Most experts predicting year-over-year revenue dip
State tax collections this fiscal year could range anywhere from $25.9 billion to $29.8 billion, according to estimates offered Wednesday by economic experts that point to a likelihood that the state will see a year-over-year decline in tax receipts.
The estimates all fall below the $31.15 billion revenue estimate that the Ways and Means Committee chairs and Gov. Charlie Baker’s budget office agreed to in January, before COVID-19 took hold in the United States, leading to widespread business closures and restrictions and a steep economic downturn.
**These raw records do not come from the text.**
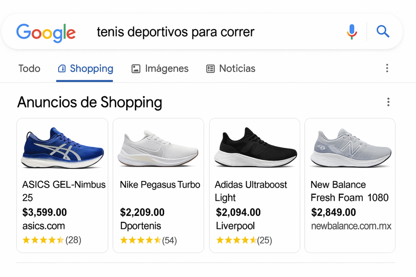Click the Google logo
The height and width of the screenshot is (277, 416).
coord(46,32)
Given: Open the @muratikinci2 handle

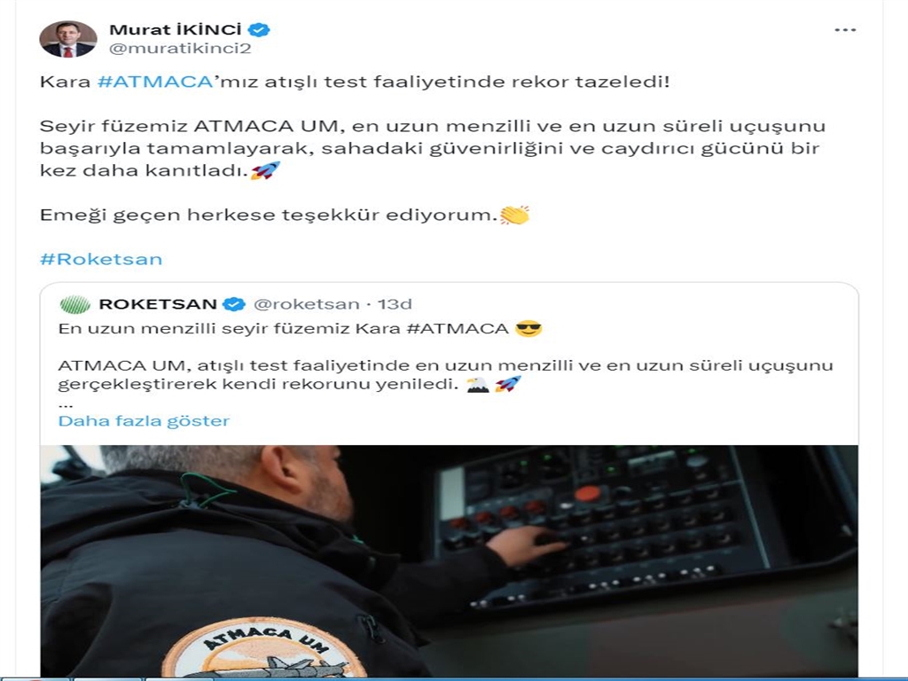Looking at the screenshot, I should pos(180,49).
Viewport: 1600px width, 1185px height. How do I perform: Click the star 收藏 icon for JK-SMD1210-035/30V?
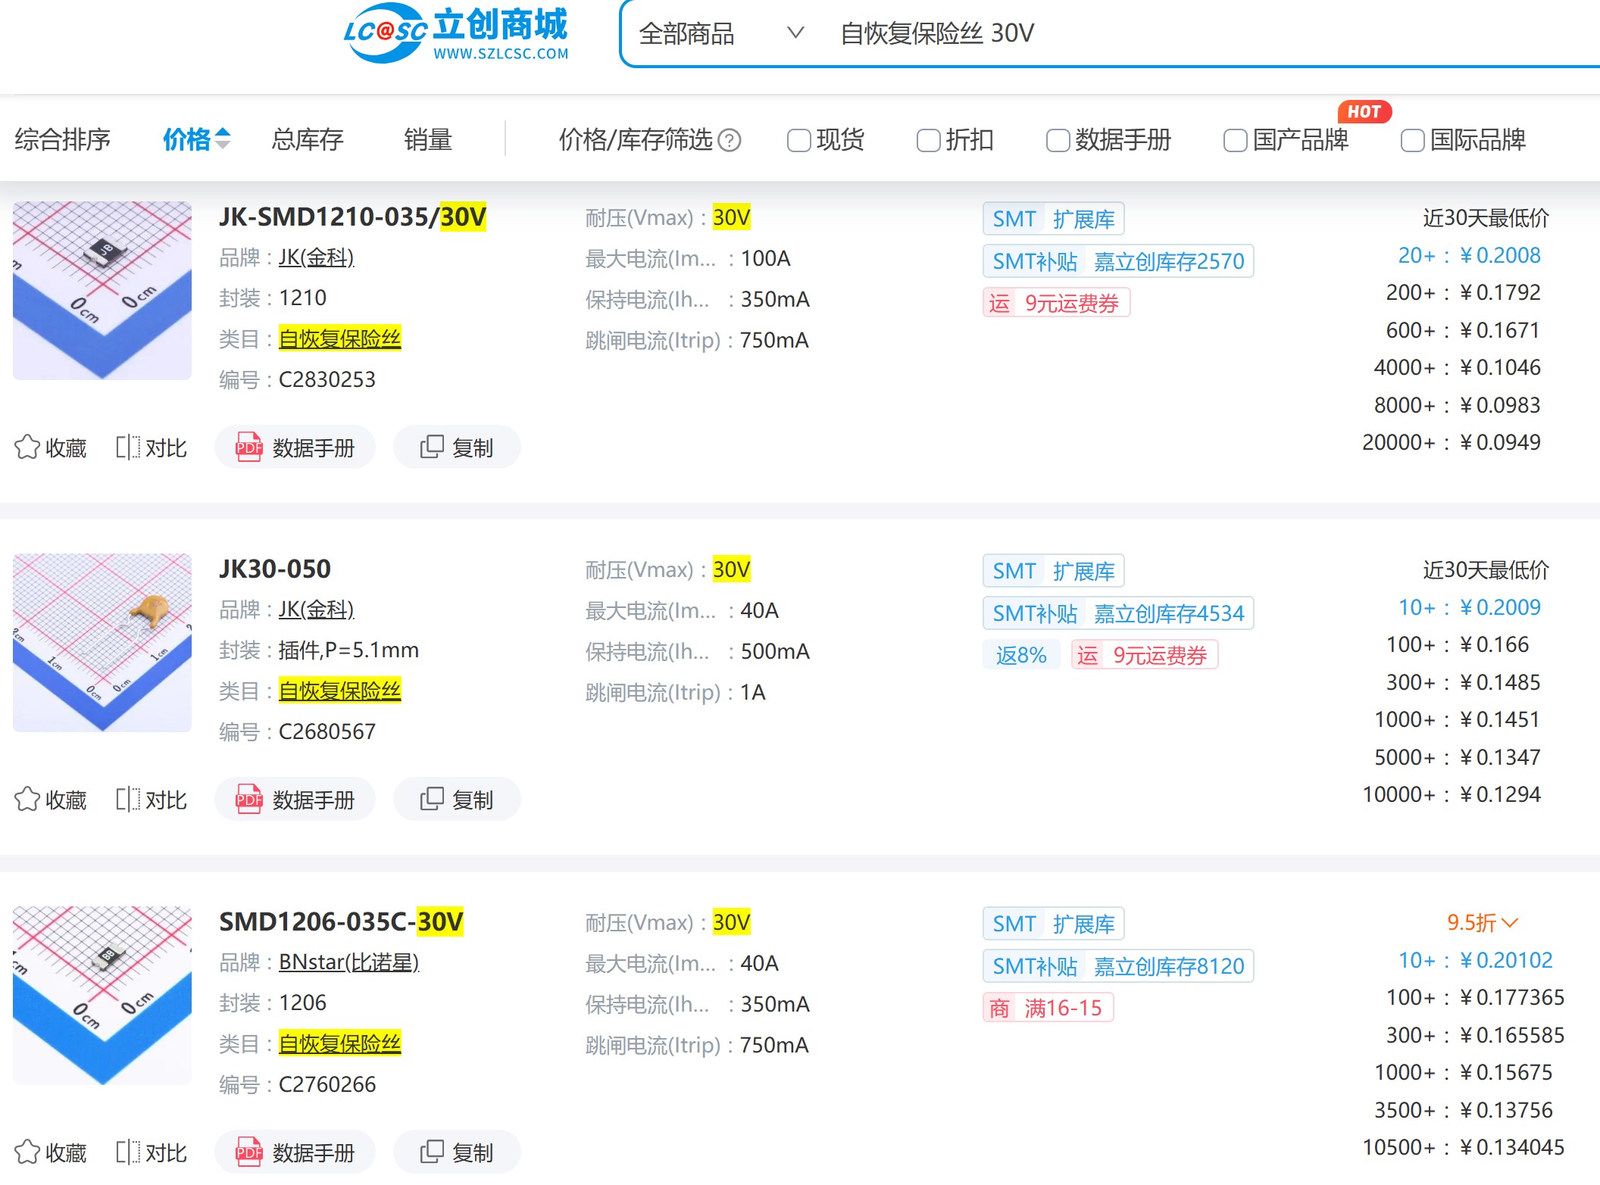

Ten months later, with the state still operating under temporary budgets, chairmen Sen. Michael Rodrigues and Rep. Aaron Michlewitz and Administration and Finance Secretary Michael Heffernan convened a group of experts to offer their latest forecasts and help inform the eventual crafting of a spending plan for the remainder of fiscal 2021.
The projections received Wednesday also reflect a host of unpredictable factors that experts said will shape the state and national fiscal pictures, including the trajectory of the coronavirus pandemic and future federal government policies and actions.
The state Department of Revenue projected a tax haul in the range of $25.918 billion to $28.387 billion. Three other speakers offered estimates in the area of $29 billion, shy of the $29.596 billion collected in fiscal 2020.
“There’s tremendous uncertainty in these forecasts,” Revenue Commissioner Geoffery Snyder said. “The trajectory of the pandemic, the timing of the development of vaccines and therapeutics, the measures governments have taken to control the pandemic and to mitigate its impacts, and the uncertainty surrounding potential action at the federal level have combined to create unprecedented challenges in revenue forecasting for the commonwealth.”
Reacting to Snyder’s testimony, Rodrigues said, “I’ve never seen this large of a range before in forecasts.”
The DOR forecasts are based on projections from economic vendors and tax collections for the first three months of fiscal 2021 — $7.27 billion through September. The range Snyder offered would represent a drop of anywhere from 4.1% to 12.4% from fiscal 2020 collections, or $2.764 billion to $5.233 billion below initial fiscal 2021 estimates.
Like Snyder, others who testified stressed that the pandemic and efforts to control the virus will be major drivers of the economy’s path going forward.
“If we can’t get the spread of the virus down, we cannot maintain much confidence that we can safely return to a fullthroated economic activity,” said Jeffrey Thompson of the Federal Reserve Bank of Boston.